Oltre a Dearborn, Obama sarebbe propenso ad escludere anche Male e Ouagadougou, che per quanto islamiche non semrabo rientrare nel profilo richiesto.
Secondo il New York Times, la scelta potrebbe quindi ricadere su un'altra capitale, fuori dalla lista di cui sopra, ovvero Il Cairo. La capitale egiziana sarebbe scelta per esclusione: scegliere Damasco potrebbe sembrare una sorta di ricompensa per il governo siriano, e sarebbe troppo presto. Ramallah, in Palestina, è fuori discussione per motivi diplomatici e di sicurezza.
Giakarta, capitale dell'Indonesia, il paese a maggioranza musulmana più popoloso del mondo, sarebbe la più indicata, ma il fatto che Obama abbia vissuto e studiato lì per alcuni anni la farebbe sembrare una scelta di comodo.
Anche Baghdad è da escludere, sceglierla significherebbe dare l'dea di appoggiare la guerra in Iraq. Beirut è sconsigliata per motivi di sicurezza, e poi la presidenza del Libano va sempre a un cristiano.
Teheran? Neanche a parlarne. Amman? Non sarebbe una novità. Islamabad? Troppo pericoloso. Ankara? Troppo sicura, e i turchi non sarebbero entusiasti di essere usati come esempio del mondo islamico mentre cercano di entrare nell'Unione Europea. Riyadh? La sicurezza nazionale dice di no. Kuwait City, Abu Dhabi? Doha? "Non penso si terrà nel Golfo Persico" spiega un consigliere di Obama.

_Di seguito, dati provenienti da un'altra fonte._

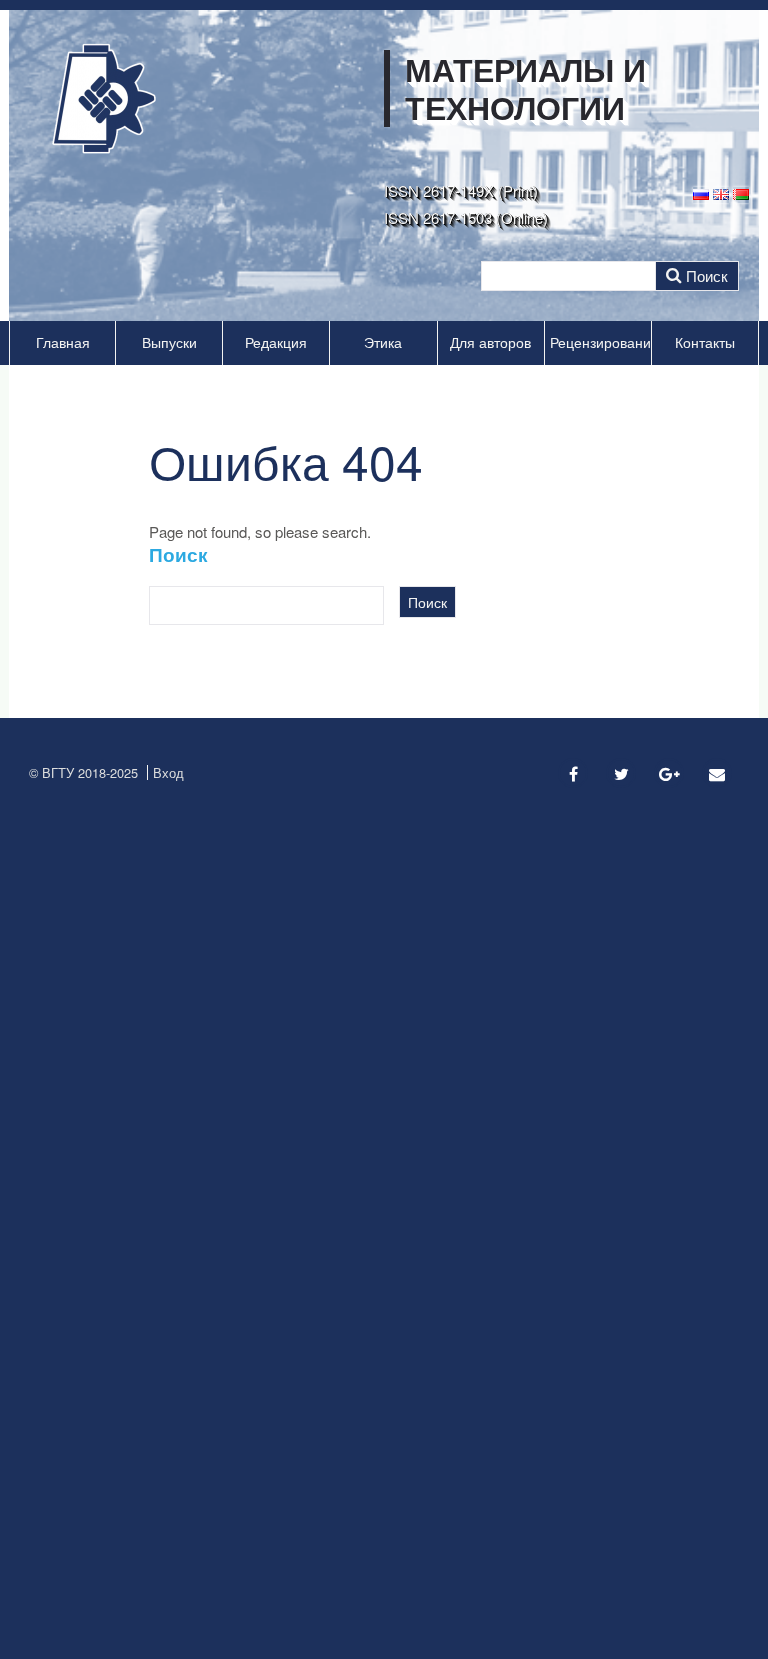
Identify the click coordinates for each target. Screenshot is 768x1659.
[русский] (701, 192)
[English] (721, 192)
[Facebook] (573, 773)
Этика (383, 342)
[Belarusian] (741, 192)
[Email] (717, 773)
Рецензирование (600, 342)
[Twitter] (621, 773)
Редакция (276, 342)
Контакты (705, 342)
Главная (63, 342)
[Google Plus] (669, 773)
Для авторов (490, 342)
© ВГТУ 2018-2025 (83, 772)
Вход (168, 772)
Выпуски (169, 342)
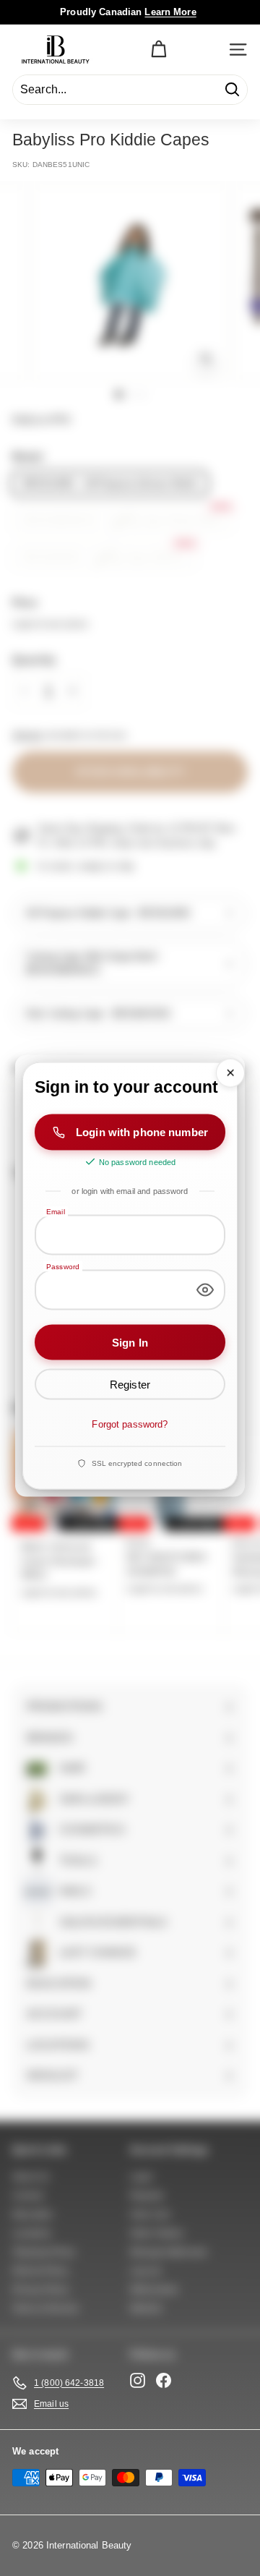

Resta solo Il Cairo. L'Egitto è sufficientemente musulmano, è alleato degli Usa ma ci sono tensioni che potrebbero essere risolte con un rafforzamento delle relazioni. Ci sono anche problemi di democrazia, così Obama potrebbe fare anche riferimento alla necessità di un nuovo modello politico. I servizi segreti non gradiranno, ma dal punto di vista della sicurezza ci sono parecchie differenze rispetto a Islamabad, e i diplomatici egiziani hanno già fatto sapere che Obama sarà il benvenuto in ogni momento.